In feite stelt een van de hypothesen met betrekking tot de oorsprong van leven dat leven is ontstaan ​​uit een RNA-molecuul - aangezien het de nodige autokatalytische vermogens heeft om te worden beschouwd als een van de voorlopermoleculen van het leven..

De onderzoekers stellen dat de huidige ribosoomprecursoren niet zo selectief waren met aminozuren en zowel l- als d-isomeren accepteerden. Tegenwoordig is het algemeen bekend dat eiwitten uitsluitend uit aminovorm l worden gevormd.

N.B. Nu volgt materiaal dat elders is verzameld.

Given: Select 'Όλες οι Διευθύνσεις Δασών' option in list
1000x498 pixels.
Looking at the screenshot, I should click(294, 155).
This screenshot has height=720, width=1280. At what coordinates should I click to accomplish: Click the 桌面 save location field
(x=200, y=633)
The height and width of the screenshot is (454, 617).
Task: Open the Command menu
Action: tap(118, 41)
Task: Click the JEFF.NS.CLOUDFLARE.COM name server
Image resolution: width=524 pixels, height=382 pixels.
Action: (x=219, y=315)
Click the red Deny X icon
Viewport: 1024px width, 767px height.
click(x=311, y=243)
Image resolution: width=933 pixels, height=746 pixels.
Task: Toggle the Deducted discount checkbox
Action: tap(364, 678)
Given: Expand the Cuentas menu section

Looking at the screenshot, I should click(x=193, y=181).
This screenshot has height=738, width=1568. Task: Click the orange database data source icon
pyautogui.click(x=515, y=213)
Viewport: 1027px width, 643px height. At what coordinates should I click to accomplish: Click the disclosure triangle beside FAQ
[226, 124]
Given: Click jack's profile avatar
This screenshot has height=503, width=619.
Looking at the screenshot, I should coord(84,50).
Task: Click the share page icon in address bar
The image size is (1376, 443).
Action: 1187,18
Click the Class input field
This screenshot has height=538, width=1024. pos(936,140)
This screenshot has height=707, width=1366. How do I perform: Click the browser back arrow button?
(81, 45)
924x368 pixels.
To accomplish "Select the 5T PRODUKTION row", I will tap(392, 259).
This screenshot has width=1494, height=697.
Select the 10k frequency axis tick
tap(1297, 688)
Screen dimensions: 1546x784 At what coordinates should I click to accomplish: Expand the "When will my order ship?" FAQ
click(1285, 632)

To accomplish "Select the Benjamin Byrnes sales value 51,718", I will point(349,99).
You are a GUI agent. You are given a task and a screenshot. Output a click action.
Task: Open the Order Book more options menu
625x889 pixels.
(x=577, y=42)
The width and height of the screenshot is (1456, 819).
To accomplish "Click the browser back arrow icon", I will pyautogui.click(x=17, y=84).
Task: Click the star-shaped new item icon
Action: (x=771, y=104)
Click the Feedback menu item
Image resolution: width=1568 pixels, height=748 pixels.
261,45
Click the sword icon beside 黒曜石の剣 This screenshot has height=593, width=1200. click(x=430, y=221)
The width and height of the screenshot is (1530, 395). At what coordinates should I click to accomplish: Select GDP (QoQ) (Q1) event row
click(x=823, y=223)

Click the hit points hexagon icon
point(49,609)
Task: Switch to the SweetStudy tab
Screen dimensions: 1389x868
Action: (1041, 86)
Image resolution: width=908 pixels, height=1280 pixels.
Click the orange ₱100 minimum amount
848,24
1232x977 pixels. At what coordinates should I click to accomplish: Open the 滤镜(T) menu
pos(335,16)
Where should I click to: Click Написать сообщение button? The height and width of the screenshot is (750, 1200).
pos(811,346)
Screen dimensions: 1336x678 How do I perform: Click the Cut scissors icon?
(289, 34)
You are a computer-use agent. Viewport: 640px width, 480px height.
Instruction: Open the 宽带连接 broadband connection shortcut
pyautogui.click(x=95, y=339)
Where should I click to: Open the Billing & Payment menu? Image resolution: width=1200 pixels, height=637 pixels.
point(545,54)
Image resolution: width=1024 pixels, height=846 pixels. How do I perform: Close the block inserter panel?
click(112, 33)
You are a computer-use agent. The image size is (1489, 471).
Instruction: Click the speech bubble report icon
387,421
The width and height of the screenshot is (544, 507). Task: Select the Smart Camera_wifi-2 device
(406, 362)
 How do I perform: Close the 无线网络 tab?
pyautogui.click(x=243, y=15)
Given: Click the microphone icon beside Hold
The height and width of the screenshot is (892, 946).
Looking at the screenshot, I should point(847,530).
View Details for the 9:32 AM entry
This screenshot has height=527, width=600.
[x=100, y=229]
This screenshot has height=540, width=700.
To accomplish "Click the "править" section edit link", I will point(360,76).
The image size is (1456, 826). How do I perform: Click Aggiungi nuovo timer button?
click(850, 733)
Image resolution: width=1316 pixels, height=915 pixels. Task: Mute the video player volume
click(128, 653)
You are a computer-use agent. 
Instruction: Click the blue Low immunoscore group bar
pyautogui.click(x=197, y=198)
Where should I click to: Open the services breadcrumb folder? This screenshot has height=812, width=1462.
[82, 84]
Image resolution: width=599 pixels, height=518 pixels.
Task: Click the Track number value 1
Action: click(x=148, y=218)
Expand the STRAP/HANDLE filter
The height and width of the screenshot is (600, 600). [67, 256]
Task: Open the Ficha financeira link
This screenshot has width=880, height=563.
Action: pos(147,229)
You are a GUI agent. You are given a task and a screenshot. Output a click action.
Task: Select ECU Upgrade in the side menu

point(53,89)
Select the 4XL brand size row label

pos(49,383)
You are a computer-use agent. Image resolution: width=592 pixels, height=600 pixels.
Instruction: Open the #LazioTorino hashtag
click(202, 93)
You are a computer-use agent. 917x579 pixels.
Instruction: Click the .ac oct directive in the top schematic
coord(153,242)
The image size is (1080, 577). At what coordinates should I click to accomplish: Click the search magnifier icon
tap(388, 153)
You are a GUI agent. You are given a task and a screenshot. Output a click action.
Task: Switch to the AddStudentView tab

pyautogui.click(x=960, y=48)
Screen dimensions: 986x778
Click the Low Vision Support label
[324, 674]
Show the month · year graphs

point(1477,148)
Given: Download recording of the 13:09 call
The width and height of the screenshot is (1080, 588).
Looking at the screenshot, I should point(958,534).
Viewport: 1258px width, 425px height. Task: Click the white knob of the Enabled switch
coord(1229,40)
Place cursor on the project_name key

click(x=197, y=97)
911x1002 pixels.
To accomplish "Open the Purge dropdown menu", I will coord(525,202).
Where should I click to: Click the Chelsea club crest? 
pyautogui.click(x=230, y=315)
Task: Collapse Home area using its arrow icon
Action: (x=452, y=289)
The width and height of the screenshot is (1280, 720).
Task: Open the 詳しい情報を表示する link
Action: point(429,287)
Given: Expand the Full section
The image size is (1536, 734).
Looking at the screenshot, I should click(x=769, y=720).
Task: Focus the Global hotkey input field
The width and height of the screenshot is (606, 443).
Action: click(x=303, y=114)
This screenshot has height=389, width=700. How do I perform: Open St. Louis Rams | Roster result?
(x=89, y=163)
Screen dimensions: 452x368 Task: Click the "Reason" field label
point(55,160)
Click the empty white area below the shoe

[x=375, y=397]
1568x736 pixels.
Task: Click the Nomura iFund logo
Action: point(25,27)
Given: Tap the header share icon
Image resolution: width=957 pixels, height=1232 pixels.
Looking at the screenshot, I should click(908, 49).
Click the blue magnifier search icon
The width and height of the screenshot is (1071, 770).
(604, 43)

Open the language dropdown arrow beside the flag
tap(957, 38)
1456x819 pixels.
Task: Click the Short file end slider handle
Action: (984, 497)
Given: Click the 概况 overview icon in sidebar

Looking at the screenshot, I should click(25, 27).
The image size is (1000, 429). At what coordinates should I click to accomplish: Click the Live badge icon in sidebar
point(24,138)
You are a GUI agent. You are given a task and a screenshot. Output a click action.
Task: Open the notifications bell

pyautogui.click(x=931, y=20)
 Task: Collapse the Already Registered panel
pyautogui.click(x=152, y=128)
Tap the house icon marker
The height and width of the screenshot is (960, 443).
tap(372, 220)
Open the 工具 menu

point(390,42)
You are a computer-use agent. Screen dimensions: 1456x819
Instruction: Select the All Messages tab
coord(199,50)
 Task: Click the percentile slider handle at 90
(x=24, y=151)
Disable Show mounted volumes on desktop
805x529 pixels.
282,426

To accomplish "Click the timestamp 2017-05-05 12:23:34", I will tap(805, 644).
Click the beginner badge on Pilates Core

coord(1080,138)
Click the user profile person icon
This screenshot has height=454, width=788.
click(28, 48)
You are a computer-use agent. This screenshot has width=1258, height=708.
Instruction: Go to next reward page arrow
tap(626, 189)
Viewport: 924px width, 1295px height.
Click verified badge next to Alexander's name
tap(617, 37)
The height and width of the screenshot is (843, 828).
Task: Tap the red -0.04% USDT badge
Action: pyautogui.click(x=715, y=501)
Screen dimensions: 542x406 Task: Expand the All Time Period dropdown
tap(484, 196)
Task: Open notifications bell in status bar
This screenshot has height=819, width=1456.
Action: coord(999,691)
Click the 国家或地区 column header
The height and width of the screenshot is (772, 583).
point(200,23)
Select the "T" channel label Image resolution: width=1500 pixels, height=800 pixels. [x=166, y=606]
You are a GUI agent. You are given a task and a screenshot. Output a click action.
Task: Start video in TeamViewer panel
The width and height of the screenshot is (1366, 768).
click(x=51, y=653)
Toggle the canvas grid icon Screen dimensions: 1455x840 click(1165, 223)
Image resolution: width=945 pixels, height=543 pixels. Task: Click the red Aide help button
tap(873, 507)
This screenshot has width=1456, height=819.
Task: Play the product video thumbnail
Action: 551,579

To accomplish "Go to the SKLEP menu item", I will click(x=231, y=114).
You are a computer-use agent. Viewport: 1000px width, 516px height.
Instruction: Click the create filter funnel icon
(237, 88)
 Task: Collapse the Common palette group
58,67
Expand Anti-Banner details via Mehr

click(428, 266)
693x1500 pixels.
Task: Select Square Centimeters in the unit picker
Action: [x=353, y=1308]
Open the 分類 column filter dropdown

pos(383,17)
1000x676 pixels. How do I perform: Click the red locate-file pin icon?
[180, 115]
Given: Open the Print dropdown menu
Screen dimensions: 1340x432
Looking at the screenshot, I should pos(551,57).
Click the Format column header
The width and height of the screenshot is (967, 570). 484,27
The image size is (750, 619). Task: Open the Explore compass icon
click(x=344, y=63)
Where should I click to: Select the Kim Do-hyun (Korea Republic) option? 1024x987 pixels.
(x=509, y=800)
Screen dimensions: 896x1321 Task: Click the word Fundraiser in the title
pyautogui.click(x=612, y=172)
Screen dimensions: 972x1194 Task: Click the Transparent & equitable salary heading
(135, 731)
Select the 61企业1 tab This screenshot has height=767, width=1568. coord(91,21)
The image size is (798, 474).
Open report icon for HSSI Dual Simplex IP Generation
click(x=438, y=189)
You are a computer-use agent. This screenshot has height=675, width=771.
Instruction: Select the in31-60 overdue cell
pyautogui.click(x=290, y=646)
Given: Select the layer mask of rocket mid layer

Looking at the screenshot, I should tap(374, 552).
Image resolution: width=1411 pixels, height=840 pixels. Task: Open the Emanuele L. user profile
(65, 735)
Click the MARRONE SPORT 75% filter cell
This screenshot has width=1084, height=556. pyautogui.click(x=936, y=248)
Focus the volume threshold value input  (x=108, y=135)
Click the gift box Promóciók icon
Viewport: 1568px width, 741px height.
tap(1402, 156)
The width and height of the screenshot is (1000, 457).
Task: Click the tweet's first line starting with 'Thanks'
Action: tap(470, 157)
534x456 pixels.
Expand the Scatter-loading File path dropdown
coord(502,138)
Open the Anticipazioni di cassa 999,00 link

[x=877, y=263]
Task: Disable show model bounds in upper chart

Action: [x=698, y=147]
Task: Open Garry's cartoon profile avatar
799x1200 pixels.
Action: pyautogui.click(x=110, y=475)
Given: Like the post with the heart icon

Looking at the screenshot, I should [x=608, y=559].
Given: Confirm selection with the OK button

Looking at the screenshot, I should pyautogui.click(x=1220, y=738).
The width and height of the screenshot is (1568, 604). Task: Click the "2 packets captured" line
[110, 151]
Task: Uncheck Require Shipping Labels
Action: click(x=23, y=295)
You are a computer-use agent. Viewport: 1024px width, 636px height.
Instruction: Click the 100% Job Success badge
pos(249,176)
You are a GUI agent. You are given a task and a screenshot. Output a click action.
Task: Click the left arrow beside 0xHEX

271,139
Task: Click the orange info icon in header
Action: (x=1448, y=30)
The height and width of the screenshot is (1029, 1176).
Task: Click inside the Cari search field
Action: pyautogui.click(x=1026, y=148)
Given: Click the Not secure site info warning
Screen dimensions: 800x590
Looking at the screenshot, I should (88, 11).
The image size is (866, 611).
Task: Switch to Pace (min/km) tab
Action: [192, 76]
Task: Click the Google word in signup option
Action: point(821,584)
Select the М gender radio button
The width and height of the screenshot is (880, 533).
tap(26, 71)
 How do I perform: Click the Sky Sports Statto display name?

Bovendien heeft ribosomaal RNA het vermogen om de peptidyltransferasereactie te katalyseren.Dit kenmerk van het dienen als een nucleotide-opslagplaats, in combinatie met zijn katalytische mogelijkheden, maakt het een sleutelelement in de evolutie van de eerste vormen op aarde..

Referenties

  1. Berg JM, Tymoczko JL, Stryer L. (2002). Biochemie. 5e editie. New York: WH Freeman. Paragraaf 29.3, Een ribosoom is een ribonucleoproteïnedeeltje (70S) gemaakt van een kleine (30S) en een grote (50S) subeenheid. Beschikbaar op: ncbi.nlm.nih.gov
  2. Curtis, H., & Schnek, A. (2006). Uitnodiging voor biologie. Panamerican Medical Ed..
  3. Fox, G. E. (2010). Oorsprong en evolutie van het ribosoom. Cold Spring Harbor-perspectieven in de biologie, twee(9), a003483.
  4. Hall, J. E. (2015). Guyton and Hall leerboek van medische fysiologie e-Book. Elsevier Gezondheidswetenschappen.
  5. Lewin, B. (1993). Genen Deel 1. Reverte.
  6. Lodish, H. (2005). Cellulaire en moleculaire biologie. Panamerican Medical Ed..
  7. Ramakrishnan, V. (2002). Ribosoomstructuur en het translatiemechanisme. Cel, 108(4), 557-572.
  8. Tortora, G. J., Funke, B. R., & Case, C. L. (2007). Inleiding tot microbiologie. Panamerican Medical Ed..
  9. Wilson, D. N., en Cate, J. H. D. (2012). De structuur en functie van het eukaryote ribosoom. Cold Spring Harbor-perspectieven in de biologie, 4(5), a011536.

Niemand heeft nog op dit artikel gereageerd.